→ TASKS FOR THIS EXERCISE:
- A) Decide whether each statement below agrees with the Evelyn De Morgan text. For each, answer yes or no and quote the words of the text that settle it. (i) She was born at 6 Grosvenor Street. (ii) Her later works treat war from a pacifist perspective. (iii) She was educated at a boarding school.
- B) From the entries below, copy out word for word the part that opens with the line containing "Where should I click to: Click the Feedback" and runs through the last line of the entries.

→ PROVIDED PASSAGE:
Evelyn De Morgan. Evelyn De Morgan, née Pickering, was an English painter associated early in her career with the later phase of the Pre-Raphaelite Movement.
   Her paintings are figural, foregrounding the female body through the use of spiritual, mythological, and allegorical themes. They rely on a range of metaphors to express what several scholars have identified as spiritualist and feminist content.
   Her later works also deal with the themes of war from a pacifist perspective, engaging with conflicts like the Second Boer War and World War I. She was born Mary Evelyn Pickering at 6 Grosvenor Street, to upper middle-class parents Percival Pickering QC, the Recorder of Pontefract, and Anna Maria Wilhelmina Spencer Stanhope, the sister of the artist John Roddam Spencer Stanhope and a descendant of Coke of Norfolk who was an Earl of Leicester. De Morgan was educated at home; according to her sister and biographer, Anna Wilhelmina Stirling, their mother insisted that from the first Evelyn profi from the same instruction as her brother.

→ DATA EXTRACT:
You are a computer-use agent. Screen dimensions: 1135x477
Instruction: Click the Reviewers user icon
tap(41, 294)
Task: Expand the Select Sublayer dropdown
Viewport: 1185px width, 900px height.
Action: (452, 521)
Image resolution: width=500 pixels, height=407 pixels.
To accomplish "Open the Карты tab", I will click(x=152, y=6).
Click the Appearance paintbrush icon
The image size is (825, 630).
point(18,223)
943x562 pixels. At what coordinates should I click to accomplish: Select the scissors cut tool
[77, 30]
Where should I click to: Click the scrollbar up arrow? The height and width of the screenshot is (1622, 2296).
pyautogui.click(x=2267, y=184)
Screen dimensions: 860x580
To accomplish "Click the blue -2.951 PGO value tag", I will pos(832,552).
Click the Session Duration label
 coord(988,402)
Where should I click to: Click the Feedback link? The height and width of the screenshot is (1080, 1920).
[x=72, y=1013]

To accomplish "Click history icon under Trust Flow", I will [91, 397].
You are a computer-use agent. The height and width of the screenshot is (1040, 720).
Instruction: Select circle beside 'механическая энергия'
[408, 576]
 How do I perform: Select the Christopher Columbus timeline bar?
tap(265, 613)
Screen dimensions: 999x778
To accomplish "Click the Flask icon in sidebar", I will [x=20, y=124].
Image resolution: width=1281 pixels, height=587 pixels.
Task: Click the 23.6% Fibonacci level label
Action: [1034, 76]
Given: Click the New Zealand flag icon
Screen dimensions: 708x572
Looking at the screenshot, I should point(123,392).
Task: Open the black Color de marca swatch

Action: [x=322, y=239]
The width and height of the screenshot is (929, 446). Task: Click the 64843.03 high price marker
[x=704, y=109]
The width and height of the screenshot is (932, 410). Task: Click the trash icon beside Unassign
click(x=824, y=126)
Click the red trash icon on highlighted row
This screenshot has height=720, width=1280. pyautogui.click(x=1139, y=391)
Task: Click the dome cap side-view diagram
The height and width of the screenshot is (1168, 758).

→ RESULTS BY TASK:
- A)
(i) Yes: "She was born Mary Evelyn Pickering at 6 Grosvenor Street"
(ii) Yes: "Her later works also deal with the themes of war from a pacifist perspective"
(iii) No: "De Morgan was educated at home"

- B)
Where should I click to: Click the Feedback link? The height and width of the screenshot is (1080, 1920).
[x=72, y=1013]

To accomplish "Click history icon under Trust Flow", I will [91, 397].
You are a computer-use agent. The height and width of the screenshot is (1040, 720).
Instruction: Select circle beside 'механическая энергия'
[408, 576]
 How do I perform: Select the Christopher Columbus timeline bar?
tap(265, 613)
Screen dimensions: 999x778
To accomplish "Click the Flask icon in sidebar", I will [x=20, y=124].
Image resolution: width=1281 pixels, height=587 pixels.
Task: Click the 23.6% Fibonacci level label
Action: [1034, 76]
Given: Click the New Zealand flag icon
Screen dimensions: 708x572
Looking at the screenshot, I should point(123,392).
Task: Open the black Color de marca swatch

Action: [x=322, y=239]
The width and height of the screenshot is (929, 446). Task: Click the 64843.03 high price marker
[x=704, y=109]
The width and height of the screenshot is (932, 410). Task: Click the trash icon beside Unassign
click(x=824, y=126)
Click the red trash icon on highlighted row
This screenshot has height=720, width=1280. pyautogui.click(x=1139, y=391)
Task: Click the dome cap side-view diagram
The height and width of the screenshot is (1168, 758).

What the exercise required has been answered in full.